Automatically track token usage and costs for all LLM API calls:

```bash
# Run tests with automatic cost tracking
praisonaibench --suite tests.yaml --model gpt-4o

# Output includes per-test costs:
💰 Cost: $0.002400 (1250 tokens)

# Summary shows total costs:
📊 Summary:
Total tests: 4
Success rate: 100.0%
Average time: 8.42s

💰 Cost Summary:
Total tokens: 5,420
Total cost: $0.0124

By model:
gpt-4o: $0.0124 (5,420 tokens)
```

**Supported models** include accurate pricing for:
- OpenAI (GPT-4o, GPT-4, GPT-3.5, O1)
- Anthropic (Claude 3 family)
- Google (Gemini 1.5 family)
- XAI (Grok models)
- Groq (optimised models)

Token usage is extracted from API responses when available, or estimated from text length.
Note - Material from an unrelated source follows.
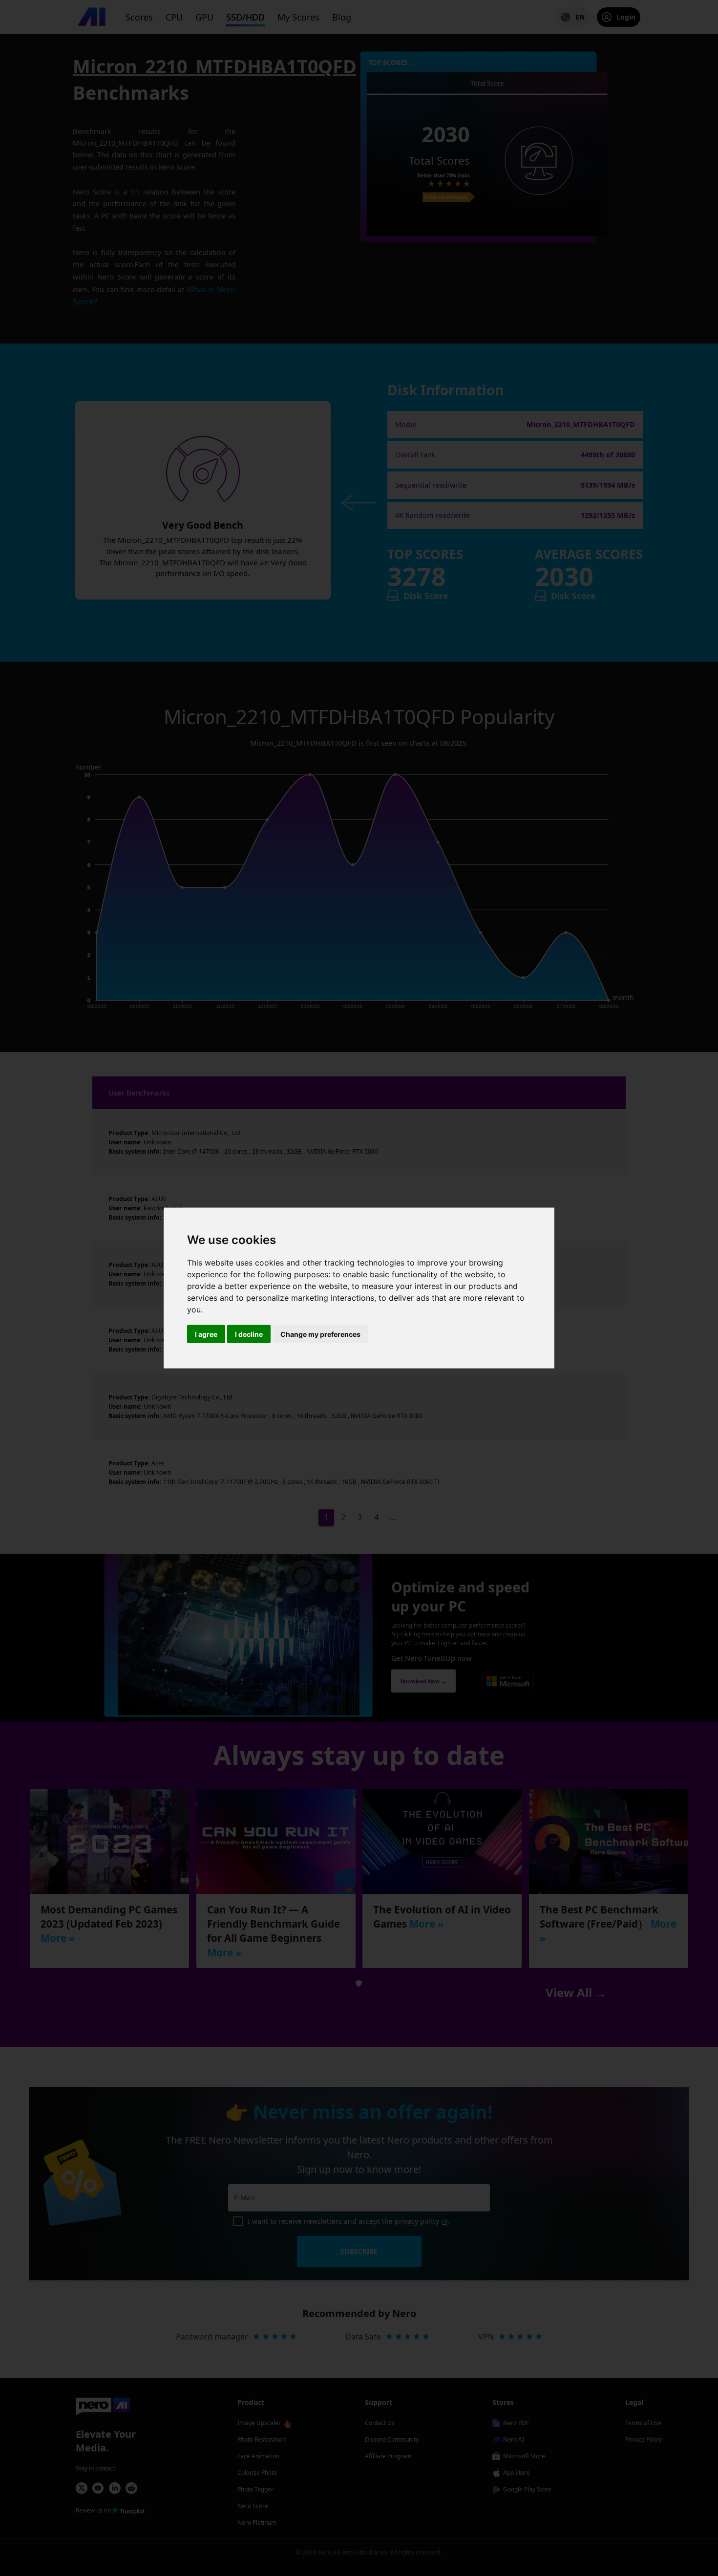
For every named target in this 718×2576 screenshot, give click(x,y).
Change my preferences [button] (320, 1334)
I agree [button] (206, 1334)
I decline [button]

Costs are calculated using official provider pricing (updated December 2024).

### CSV Export

Export benchmark results to CSV for spreadsheet analysis:

```bash
# Export to CSV format
praisonaibench --suite tests.yaml --format csv

# Results saved to: output/csv/benchmark_results_20241211_123456.csv
```

**CSV includes:**
- Test names and status
- Model information
- Execution times
- Token usage (input/output/total)
- Costs per test
- Evaluation scores
- Prompts and response lengths
- Error messages (if any)

Perfect for:
- Spreadsheet analysis in Excel/Google Sheets
- Data visualization tools
- Statistical analysis
- Sharing results with non-technical stakeholders

### HTML Dashboard Reports

Generate beautiful interactive reports with comprehensive visualizations inspired by the React UI:

```bash
# Generate enhanced HTML report after running tests
praisonaibench --suite tests.yaml --report

# Generate report from existing results (without re-running tests)
praisonaibench --report-from output/json/benchmark_results_20241211_123456.json

# Compare multiple test results
praisonaibench --compare result1.json result2.json result3.json

# Reports saved to: output/reports/
```

**Enhanced Report Includes:**

**📊 Dashboard Tab:**
- Summary cards with key metrics (tests, models, success rate, avg time, cost, tokens)
- Interactive charts:
- Status distribution (success/failure)
- Execution time by model
- Evaluation scores (radar chart)
- Errors & warnings

**🏆 Leaderboard Tab:**
- Model rankings with multiple criteria:
- Overall Score (default)
- Functional Score
- Quality Score
- Pass Rate
- Speed (fastest first)
- Top 3 models highlighted with medals
- Detailed metrics per model (functional, quality, pass rate, time)
- Click criteria to re-rank dynamically

**⚖️ Comparison Tab:**
- Detailed side-by-side model comparison
- Comprehensive metrics table:
- Overall score, functional score, quality score
- Pass rate with color coding
- Average execution time
- Total errors and warnings count
- Full model names and stats

**📋 Results Tab:**
- Complete test results table
- Individual test status, scores, time, tokens, cost
- Sortable columns
- Status indicators

**Features:**
- 🎨 Modern UI with gradient headers and smooth transitions
- 📱 Fully responsive design
- ⚡ Fast and lightweight (no external dependencies)
- 🔄 Tab navigation for organized viewing
- 📊 Chart.js powered visualizations
- 🎯 Based on praisonaibench-ui React application
- 💾 Standalone HTML - works offline
- 📧 Easy to share via email or host on web

**Comparison Reports:**
Multi-run comparison shows:
- Side-by-side success rates
- Performance trends
- Cost and token usage evolution
- Model improvements over time

Open any generated HTML file in any modern browser!

## 📋 Test Suite Format

### Basic Test Suite (`tests.yaml`)

```yaml
tests:
- name: "math_test"
prompt: "What is 15 * 23?"
expected: "345" # Optional: for objective comparison

- name: "python_test"
language: "python" # Use plugin evaluator
prompt: "Write Python factorial function"
expected: "120"

- name: "creative_test"
prompt: "Write a short story about a robot"
# No expected field - subjective task

- name: "model_specific_test"
prompt: "Explain quantum physics"
model: "gpt-4o"
```

**Using the `expected` field**:
- ✅ **Use for**: Factual questions, math problems, code output, deterministic tasks
- ❌ **Skip for**: Creative tasks, open-ended questions, visual/interactive content
- When provided: Adds 20% objective scoring based on similarity
- When omitted: Weights automatically normalize (no penalty)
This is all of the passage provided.